Carnet de voyage : l'ICE Climbing Ecrins - Jour 3

Comme chaque année depuis plus de 30 ans, l'ICE Climbing Ecrins est le point de ralliement des passionné(e)s d'escalade sur glace. Du 25 au 28 janvier, cet événement a attiré initiés et débutants, désireux de profiter de ce rendez-vous. Pierre-Gaël de Vertige Media a eu la chance de s'immerger dans cet univers pendant quatre jours, et vous propose de partager cette expérience à travers une série de quatre articles, un pour chaque jour. Cet article raconte la troisième journée à l'ICE, vous pouvez retrouver le premier et le second en cliquant sur les liens.


Piolets glace Ecrins ICE
Crédit : Arthur Delicque

Le troisième jour à l'ICE s'éveille sous le ciel de Freissinières, épicentre reconnu par les aficionados de l'escalade sur glace pour abriter la célèbre cascade de glace du Briançonnais. Ce vallon étendu sur 20 kilomètres sert de porte d'entrée majestueuse au parc national des Écrins. C'est également à cet endroit qu'une structure artificielle a été installée, sept murs de glace et un de dry, pour une hauteur de 12 à 16 mètres. Un projet qui a coûté 370 000 euros en partie financé par la commune, l'État, la Région Sud et le Département des Hautes-Alpes.

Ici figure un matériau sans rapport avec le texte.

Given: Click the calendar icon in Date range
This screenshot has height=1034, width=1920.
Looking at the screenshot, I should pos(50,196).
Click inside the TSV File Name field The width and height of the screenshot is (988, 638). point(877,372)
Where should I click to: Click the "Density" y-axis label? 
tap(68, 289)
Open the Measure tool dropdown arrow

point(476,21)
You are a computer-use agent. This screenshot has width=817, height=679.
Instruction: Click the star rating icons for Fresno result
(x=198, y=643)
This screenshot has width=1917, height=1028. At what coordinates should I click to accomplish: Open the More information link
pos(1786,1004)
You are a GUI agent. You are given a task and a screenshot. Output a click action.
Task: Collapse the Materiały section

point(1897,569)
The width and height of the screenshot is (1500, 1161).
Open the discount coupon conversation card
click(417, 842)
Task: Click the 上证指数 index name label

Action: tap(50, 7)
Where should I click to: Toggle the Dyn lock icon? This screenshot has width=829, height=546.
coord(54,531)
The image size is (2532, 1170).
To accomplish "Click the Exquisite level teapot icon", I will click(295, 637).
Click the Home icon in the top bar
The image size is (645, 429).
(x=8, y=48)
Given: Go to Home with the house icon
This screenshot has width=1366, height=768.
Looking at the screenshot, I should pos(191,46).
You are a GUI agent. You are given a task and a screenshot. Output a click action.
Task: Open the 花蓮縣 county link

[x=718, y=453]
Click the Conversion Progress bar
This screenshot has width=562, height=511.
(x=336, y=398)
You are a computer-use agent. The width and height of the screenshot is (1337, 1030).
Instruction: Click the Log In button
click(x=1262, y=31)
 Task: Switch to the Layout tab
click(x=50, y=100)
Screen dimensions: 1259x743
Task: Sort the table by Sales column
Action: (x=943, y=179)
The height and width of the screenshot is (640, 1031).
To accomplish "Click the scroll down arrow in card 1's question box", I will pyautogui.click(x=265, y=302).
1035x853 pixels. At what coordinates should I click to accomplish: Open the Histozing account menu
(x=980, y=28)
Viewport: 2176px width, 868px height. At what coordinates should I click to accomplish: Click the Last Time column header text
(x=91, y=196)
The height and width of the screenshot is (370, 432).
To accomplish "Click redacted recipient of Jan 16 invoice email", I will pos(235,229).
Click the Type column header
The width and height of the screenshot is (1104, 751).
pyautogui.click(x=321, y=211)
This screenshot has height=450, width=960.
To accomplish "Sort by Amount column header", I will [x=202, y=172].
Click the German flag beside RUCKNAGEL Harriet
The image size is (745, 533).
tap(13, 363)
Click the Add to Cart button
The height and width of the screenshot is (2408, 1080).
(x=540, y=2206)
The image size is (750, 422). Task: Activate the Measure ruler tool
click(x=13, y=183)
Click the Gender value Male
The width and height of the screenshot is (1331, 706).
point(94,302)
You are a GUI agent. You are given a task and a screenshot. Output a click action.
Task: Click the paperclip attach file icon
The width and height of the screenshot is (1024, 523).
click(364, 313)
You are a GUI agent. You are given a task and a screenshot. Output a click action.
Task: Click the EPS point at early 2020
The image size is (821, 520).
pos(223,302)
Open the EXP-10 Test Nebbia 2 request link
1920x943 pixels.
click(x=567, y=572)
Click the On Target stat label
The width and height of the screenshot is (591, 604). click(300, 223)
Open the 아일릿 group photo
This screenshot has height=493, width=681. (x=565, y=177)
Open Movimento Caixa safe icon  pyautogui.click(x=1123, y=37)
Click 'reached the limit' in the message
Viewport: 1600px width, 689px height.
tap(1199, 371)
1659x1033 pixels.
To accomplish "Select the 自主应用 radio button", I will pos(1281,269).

Pour moi, cette journée s'annonce comme une opportunité en or pour affiner ma technique d'escalade sur glace, avec un œil plus critique sur ma gestuelle. C'est également le moment idéal pour assister à la compétition orchestrée au même endroit par la FFCAM. Bien que l'enchantement brut de la nature soit moins prégnant que la veille, le panorama reste époustouflant. La paroi du jour, plus abrupte et aux prises nettement plus marquées, se prête parfaitement à une pratique technique et réfléchie, un terrain de jeu idéal pour se perfectionner.


Freissinières Ice Ecrins
Crédit : Vertige Media

Benjamin Ribeyre, guide de montagne que j'avais croisé la veille au village des marques, se propose pour m'assurer. Une occasion à ne pas manquer, compte tenu de son expertise je vais pouvoir me lancer dans des gestes plus engagés sans prendre de risque. À ma descente, je constate que Benjamin a suivi mon ascension avec l'attention particulière d'un guide. Évidemment.


"C'est pas mal, mais tu vas avoir besoin d'un peu de technique pour progresser, tu as les défauts classiques des grimpeurs sur rocher."

Là-dessus, il m'emmène à l'écart pour une séance de coaching personnalisée. Deux conseils majeurs ressortent : premièrement, l'efficacité de mon ancrage de piolet s'améliorerait en engageant l'ensemble de mon bras plutôt que de me fier seulement à mon coude ; deuxièmement, il est préférable de lever plus fréquemment mes pieds que mes bras, en privilégiant des pas plus courts. Armé de ces conseils, je m'attaque à une nouvelle ascension qui s'avère aussitôt moins aléatoire et nettement moins épuisante.


La compétition démarre, avec pour règle de grimper la paroi le plus rapidement possible tout en minimisant les coups de piolets. Un des premiers à relever le défi ne plante ses piolets que trois fois, utilisant ses mains sur la glace pour le reste de son ascension. Mon attention se détourne vers l'autre côté du mur où Antoine Lemenestrel anime un atelier peu conventionnel : grimper sans piolets et redescendre la paroi à l'envers. Intrigué, je décide de me prêter à cet exercice pour le moins original, rencontrant quelques difficultés évidentes.


Freissinières FFCAM
Crédit : Vertige Media
Freissinières Antoine Lemenestrel
Crédit : Vertige Media

Benjamin Ribeyre propose que nous entreprenions une via ferrata à proximité. Bien que l'idée de progresser le long de barres métalliques ancrées dans la montagne ne m'enthousiasme pas spécialement, la perspective de m'échapper de l'ombre froide de la vallée pour baigner dans la lumière du soleil et jouir de la vue d'en haut suffisent à me persuader de l'accompagner.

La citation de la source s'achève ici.